§ **SELECTED PASSAGE**

If C and E—and I’d say all 4 of them really, at least regarding a 98 0 1 0 1 solution—were inclined to be outraged as I suggest, and A knew this, they would walk away with more money. For me, that trumps any possible math and logic you could put forward.
And just in case A is stupid:
“But look, C and E, this is the optimal solution, if you don’t listen to me you’ll get less gold!”
“Nice try, smartass. Overboard you go.”
B watched on, starting to sweat...
EDIT: Ooops, I notice that I missed the fact that B doesn’t need to sweat since he just needs D. Still, my main point isn’t about B, but A.
Also I wanna make it 100% clear: I don’t claim that the proof is incorrect, given all the assumptions of the problem, including the ones about how the agents work. I’m just not impressed with the agents, with their ability to achieve their goals. Leave A unchanged and toss in 4 reasonably bright real humans as B C D E, at least some of them will leave with more money.
...because it’s very hot in Pirate Island’s shark-infested Pirate Bay, not out of any fear or distress at an outcome that put her in a better position than she had occupied before.
Whereas A had to build an outright majority to get his plan approved, B just had to convince one other pirate. D was the natural choice, both from a strict logico-mathematical view, and because D had just watched C and E team up to throw their former captain overboard. It wasn’t that they were against betraying their superiors for a slice of the treasure, it was that the slice wasn’t big enough! D wasn’t very bright—B knew from sharing a schooner with him these last few months—but team CE had been so obliging as to slice a big branch off D’s decision tree. What was left was a stump. D could take her offer of 1 coin, or be left to the mercy of the outrageously blood-thirsty team CE.

§ **MATERIAL PROVIDED**
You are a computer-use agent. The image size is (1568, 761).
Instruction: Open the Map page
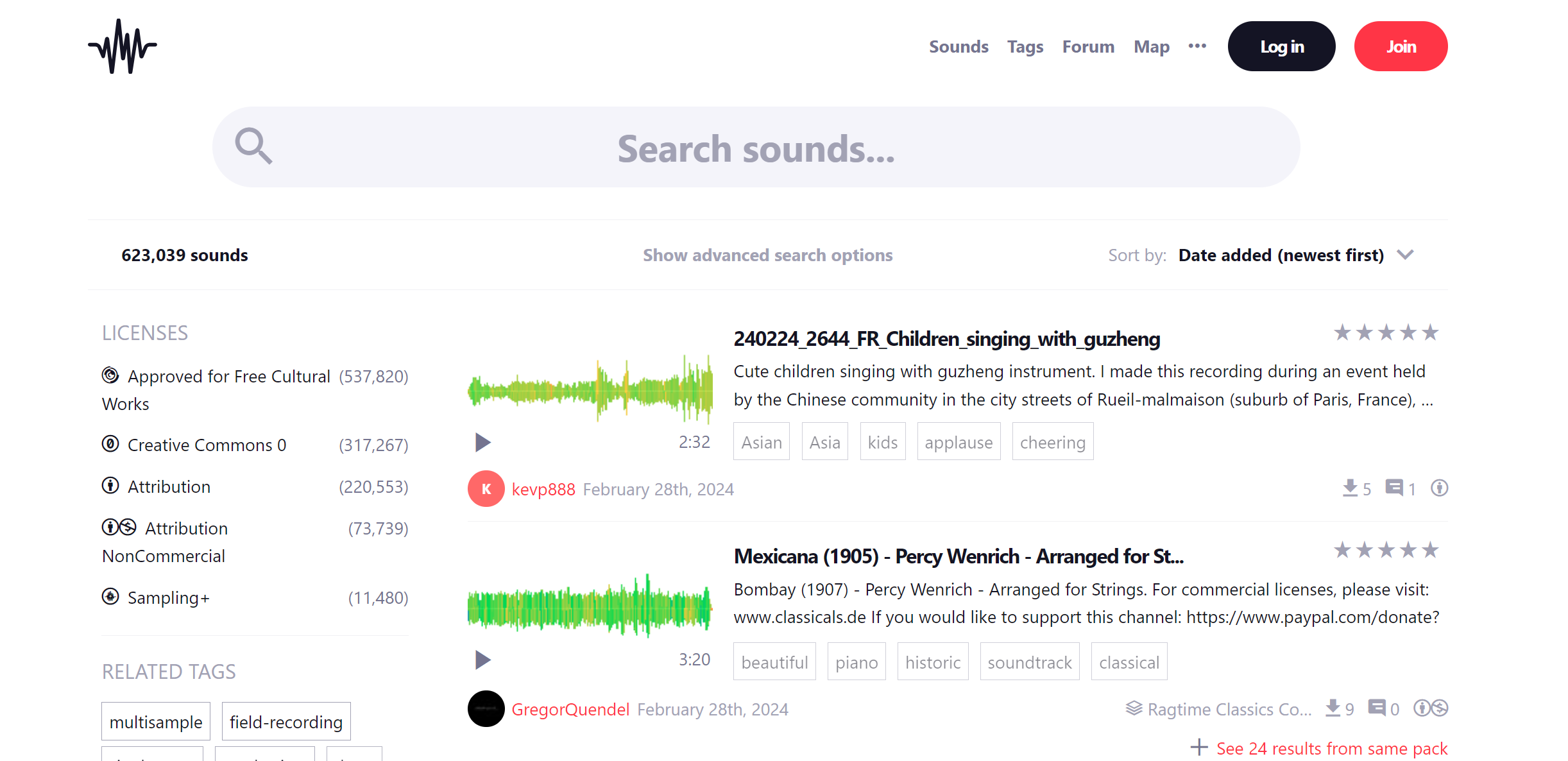[1152, 46]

§ **EXERCISE REQUIREMENTS**
A: In the pirate puzzle comment, how many coins does B offer D?
B: Please rewrite the paragraph of the pirate puzzle comment beginning "Also I wanna make it 100% clear" as a shorter version that keeps its main points.
C: From the pirate puzzle comment, type out everything from "And just in" down to "leave with more money.".

§ **OUTPUTS**
A: 1 coin.

B: The writer doesn't claim the proof is wrong under the problem's assumptions, including those about how the agents behave. The complaint is that the agents are poor at achieving their goals. If A stayed the same and four reasonably bright real people played B, C, D and E, at least some of them would leave with more money.

C:
And just in case A is stupid:
“But look, C and E, this is the optimal solution, if you don’t listen to me you’ll get less gold!”
“Nice try, smartass. Overboard you go.”
B watched on, starting to sweat...
EDIT: Ooops, I notice that I missed the fact that B doesn’t need to sweat since he just needs D. Still, my main point isn’t about B, but A.
Also I wanna make it 100% clear: I don’t claim that the proof is incorrect, given all the assumptions of the problem, including the ones about how the agents work. I’m just not impressed with the agents, with their ability to achieve their goals. Leave A unchanged and toss in 4 reasonably bright real humans as B C D E, at least some of them will leave with more money.